She meant to compare the non-procreative type of sexual behaviors within the entire homosexual category and the procreative type of sexual behavior within a narrow subset of the heterosexual category. She was still in search of a disablity that she might claim to be the equivalent of an inability.
In restating her comparison she sneaked in a change in word usage, as often happens in such discussions. She assumed that all sexual behaviors that do not result in procreation may be recategorized as non-procreative types of sexual behavior. That would be misleading.
The way she put it serves to illustrate how her switch in word usage is misleading.
She would compare all the "non-procreative" homosexual couples with the "non-proceative" heterosexual couple whose sexual behavior could not lead to conception. For instance, she said, consider the post-menopausal bride and her groom.
Well, first, the bride and groom's fertility would be disabled. The disability-inability distinction applies to the comparison with all homosexual couples.
Second, the bride and groom's infertility does not render their coital relations non-procreative by type.

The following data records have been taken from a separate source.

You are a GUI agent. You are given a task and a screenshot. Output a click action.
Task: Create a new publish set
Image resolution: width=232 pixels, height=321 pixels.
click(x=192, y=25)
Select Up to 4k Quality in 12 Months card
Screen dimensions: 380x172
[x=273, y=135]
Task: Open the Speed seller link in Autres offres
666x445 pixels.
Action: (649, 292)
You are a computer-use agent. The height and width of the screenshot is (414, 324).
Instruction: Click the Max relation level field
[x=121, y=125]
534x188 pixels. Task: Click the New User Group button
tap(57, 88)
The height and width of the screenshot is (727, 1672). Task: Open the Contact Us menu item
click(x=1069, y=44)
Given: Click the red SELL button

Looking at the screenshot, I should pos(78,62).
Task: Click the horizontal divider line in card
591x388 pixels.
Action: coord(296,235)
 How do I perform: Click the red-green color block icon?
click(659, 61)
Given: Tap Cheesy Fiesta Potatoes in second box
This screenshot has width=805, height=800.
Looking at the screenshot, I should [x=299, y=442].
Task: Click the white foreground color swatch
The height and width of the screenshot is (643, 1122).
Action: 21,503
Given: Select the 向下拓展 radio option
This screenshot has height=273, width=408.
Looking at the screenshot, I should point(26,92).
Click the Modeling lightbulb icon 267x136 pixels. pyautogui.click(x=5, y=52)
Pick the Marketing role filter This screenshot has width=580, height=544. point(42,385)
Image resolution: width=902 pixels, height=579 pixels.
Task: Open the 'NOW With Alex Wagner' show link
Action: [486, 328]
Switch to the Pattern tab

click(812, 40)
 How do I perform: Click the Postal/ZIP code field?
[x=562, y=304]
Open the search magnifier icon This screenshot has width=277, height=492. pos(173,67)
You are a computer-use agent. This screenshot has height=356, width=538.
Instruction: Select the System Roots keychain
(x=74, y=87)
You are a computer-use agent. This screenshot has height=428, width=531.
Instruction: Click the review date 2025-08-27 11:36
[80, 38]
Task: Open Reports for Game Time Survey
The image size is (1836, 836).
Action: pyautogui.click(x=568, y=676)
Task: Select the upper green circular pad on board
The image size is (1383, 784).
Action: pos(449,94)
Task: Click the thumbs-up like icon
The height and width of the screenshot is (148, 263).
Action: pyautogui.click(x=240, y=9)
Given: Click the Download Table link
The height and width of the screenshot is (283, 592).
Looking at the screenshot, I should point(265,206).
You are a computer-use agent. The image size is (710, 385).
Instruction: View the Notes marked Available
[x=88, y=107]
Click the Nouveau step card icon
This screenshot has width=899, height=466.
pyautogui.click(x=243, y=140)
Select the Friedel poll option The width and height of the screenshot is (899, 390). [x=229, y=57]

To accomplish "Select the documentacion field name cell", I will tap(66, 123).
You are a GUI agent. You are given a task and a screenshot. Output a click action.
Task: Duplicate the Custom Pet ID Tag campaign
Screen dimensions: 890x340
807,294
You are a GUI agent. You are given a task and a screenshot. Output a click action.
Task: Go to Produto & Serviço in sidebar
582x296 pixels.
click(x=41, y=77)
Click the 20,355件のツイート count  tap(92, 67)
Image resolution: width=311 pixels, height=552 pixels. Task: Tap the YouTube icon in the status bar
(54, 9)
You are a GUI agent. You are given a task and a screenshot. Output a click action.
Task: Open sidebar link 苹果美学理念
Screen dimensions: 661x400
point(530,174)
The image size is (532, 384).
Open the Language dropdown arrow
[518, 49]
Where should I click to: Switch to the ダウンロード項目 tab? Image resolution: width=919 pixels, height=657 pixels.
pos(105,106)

To compare like and like, consider the reproductively healthy bride and groom whose coital relations are procreative by type even during large parts of each month during which as a couple they are infertile; up to and after the wife reaches menopause their sexual relations remain procreative by type. This married couple compares with the newlywedded post-menopausal bride and her husband. In both examples the coital relations are procreative by type of behavior. Like and like
It would be a comparison of unalikes to compare the coital relations of either of the bride-groom examples with the non-procreative types of behavior to which the male-only and the female-only homosexual couples are limited.
Sexual behavior does not provide the type of comparison the SSMer had hoped for. It actually showed the significance of sex and behavioral difference rather than the illusion of behavioral sameness.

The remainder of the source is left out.